Study on the mechanism of hydrogen bond to construct PP/ETFE Co-crystalline supramolecules and its space charge characteristics

As a new-generation cable insulation material, polypropylene (PP) has received much attention and replaced crosslinked polyethylene. However, the space charge accumulation under high fields still needs to be improved to ensure the safe operation of high-voltage direct current (HVDC) cables. Here, PP was chemically grafted with propenoxy-2-hydroxybenzophenone (AHB) to form PP-g-AHB, and ethylene tetrafluoroethylene copolymer (ETFE) was chemically grafted with glycerol (GL) to obtain ETFE-g-GL. Then PP/ETFE co-crystalline supramolecules were prepared via melt blending.

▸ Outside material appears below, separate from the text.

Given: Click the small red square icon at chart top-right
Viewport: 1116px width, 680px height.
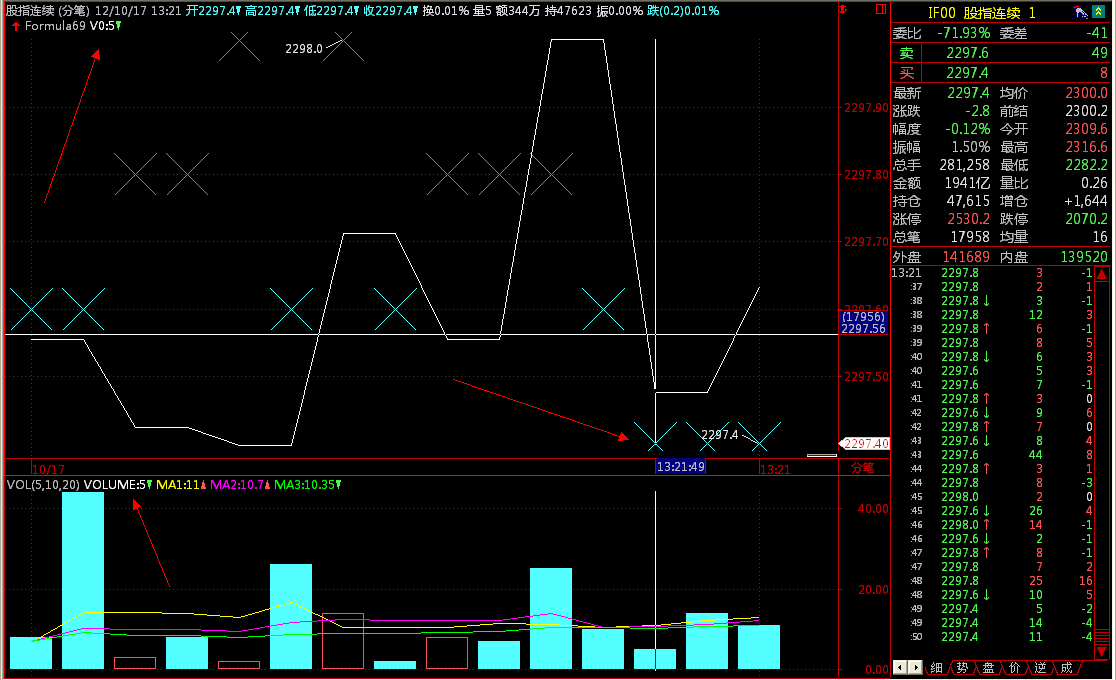Looking at the screenshot, I should 880,11.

The effect of hydrogen bonds on the space charge inhibition of PP/ETFE co-crystalline supramolecules was investigated using molecular dynamics simulation of differential charge density, energy band, and trap energy level combined with microstructure characterization. Simulations and experiments show that PP-g-AHB and ETFE-g-GL can form PP/ETFE co-crystalline supramolecules very well, owing to the existence of hydrogen bonds. When the mass fraction of PP-g-AHB is 80 %, the cocrystallization size of PP/ETFE supramolecules maximizes to 390 ± 10 μm. Under the action of direct current source, the carrier mobility of PP/ETFE co-crystalline supramolecules is as low as 7.94 × 10⁻¹³m²/(V.s), and the space charge is dominated by heteropolarity, when the average charge density minimizes to 0.08 C/m³. So far, the charge transport characteristics of PP/ETFE co-crystalline supramoleculars have been significantly improved using hydrogen bonds as a bridge. This study lays a foundation for the application of PP in HVDC cable insulation.